The lesson nobody talks about
Bitcoin Pizza Day usually gets framed as a cautionary tale, "look at the idiot who spent a fortune." We see it differently.
It's a reminder that Bitcoin is meant to be used. Not just hoarded in cold storage and stared at. Spent. Circulated. Put to work. The whole point of sound money is that it's money, a tool for trade, not just a number to watch go up.
It's also a reminder of how far we've come. In 2010, you had to beg a forum stranger to accept your coins. Today you can pay for your morning coffee, your flights, and, ahem, your sneakers over the Lightning Network in seconds.

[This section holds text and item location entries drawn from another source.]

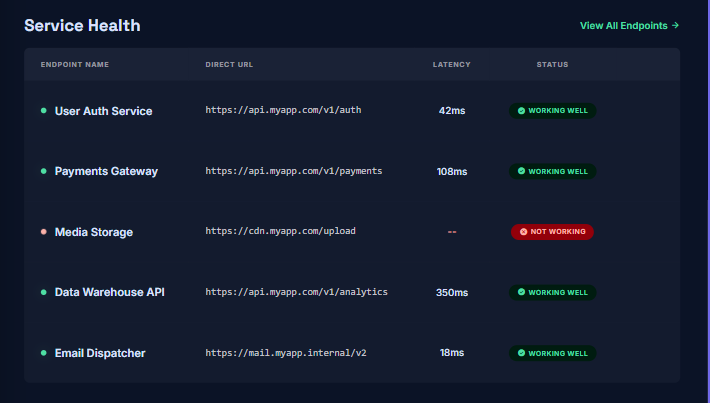
Task: Sort by the Latency column header
Action: click(451, 65)
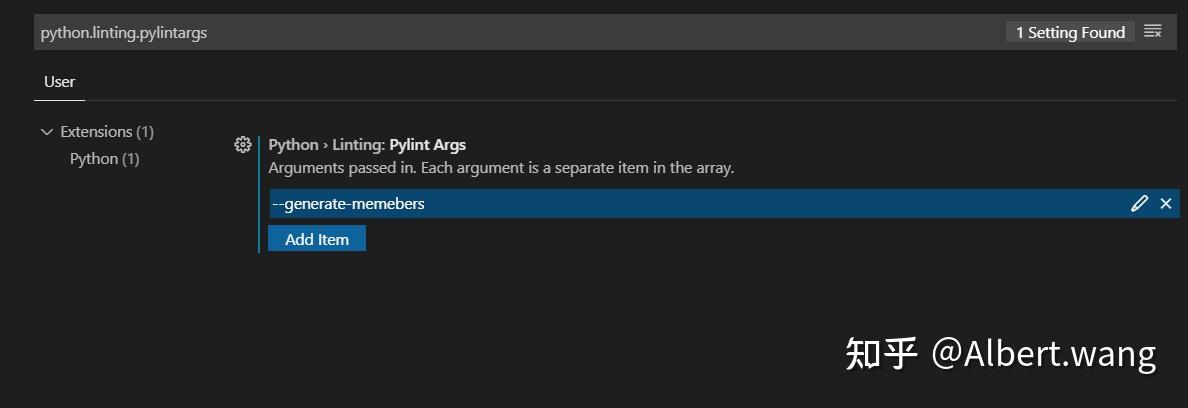
Task: Click the 知乎 watermark logo
Action: point(881,353)

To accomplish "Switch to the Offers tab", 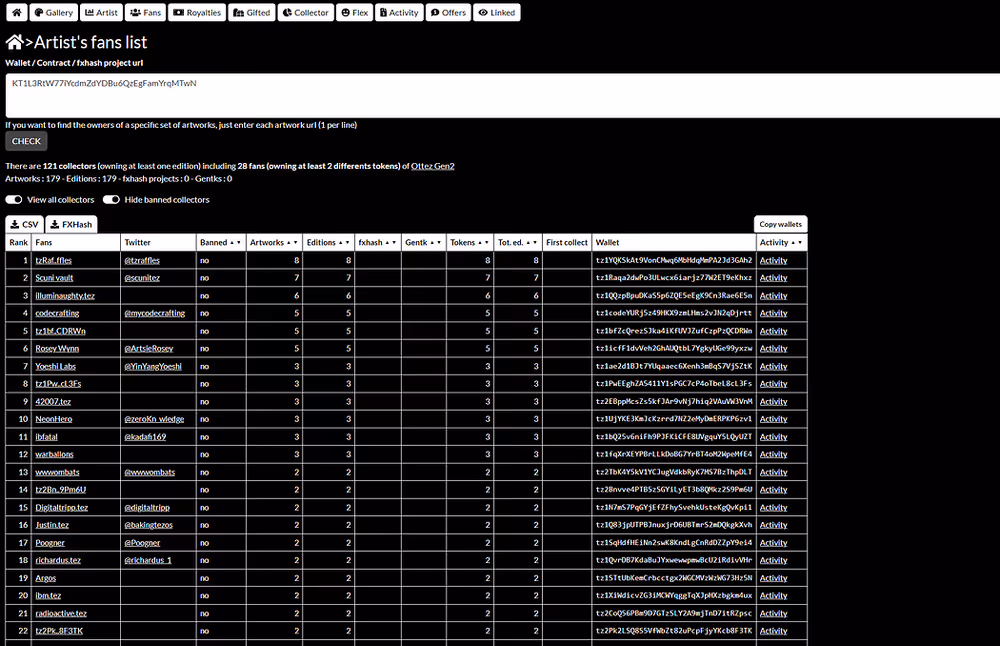I will click(x=448, y=13).
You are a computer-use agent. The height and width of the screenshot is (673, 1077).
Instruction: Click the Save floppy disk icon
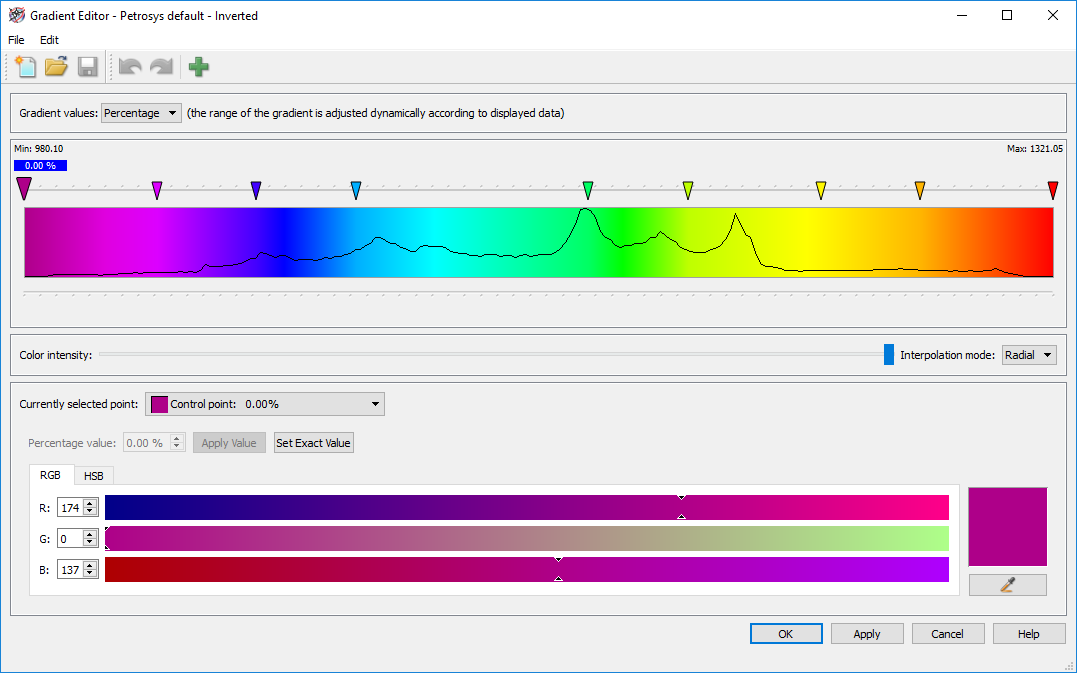tap(87, 67)
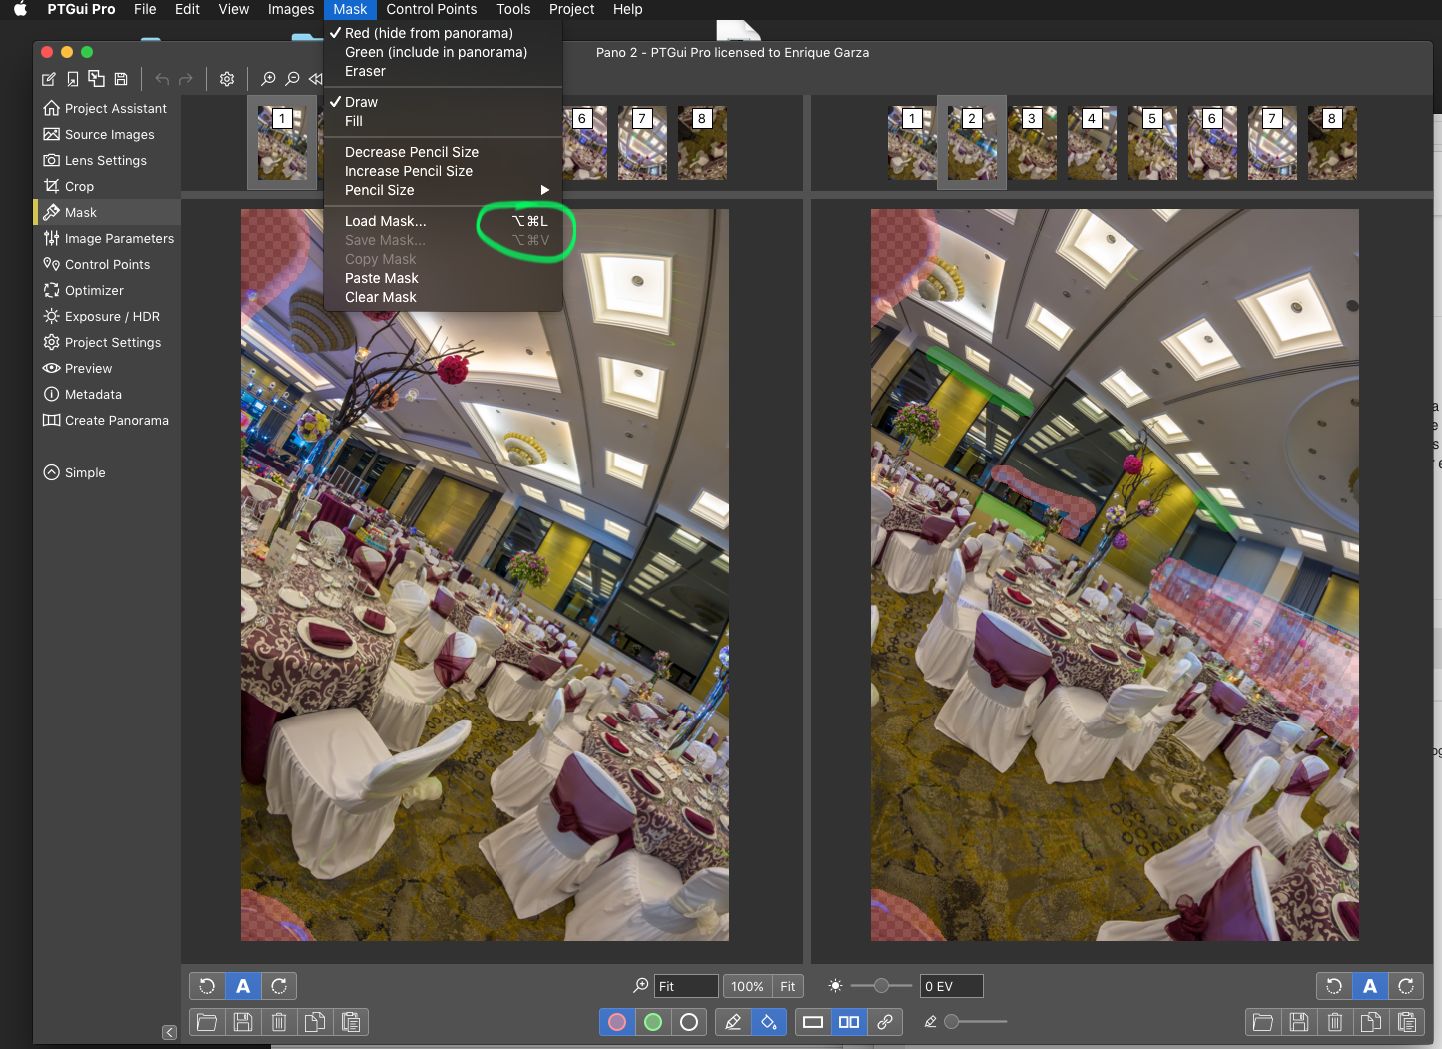Choose Load Mask... from Mask menu

tap(386, 221)
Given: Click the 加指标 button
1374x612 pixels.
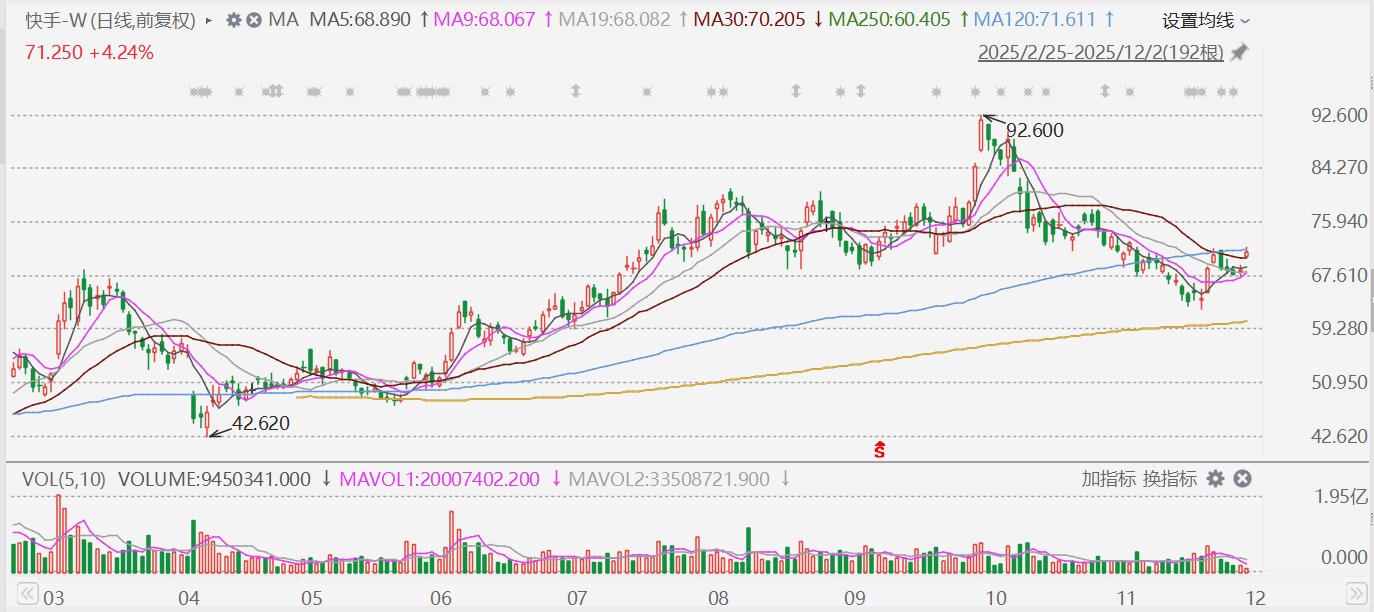Looking at the screenshot, I should [x=1108, y=479].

The financial system Laszlo helped kick off is now genuinely usable, and getting more so every year.
How to celebrate (the Satoshoes way)
- Order a pizza. Obviously. It's tradition. Bonus points if you can find somewhere that accepts sats.
- Spend a few sats today. Even a tiny Lightning payment. Keep the money moving. That's the spirit of the day.
- Tell someone the story. Pizza Day is one of the best orange-pilling moments of the year, it's funny, it's human, and it gets people asking questions. That's how it starts.
- Wear the message. Nothing sparks a Pizza Day conversation quite like turning up in a pair of Bitcoin sneakers. Or the New Pizza Day Tee's. Just saying.
So here's to Laszlo, to two pizzas, and to the most important meal in monetary history. Sixteen years on, the network he helped prove is stronger than ever.
Stack sats. Wear the message. We are all Satoshi. 🍕🟠
Happy Bitcoin Pizza Day from all of us at Satoshoes.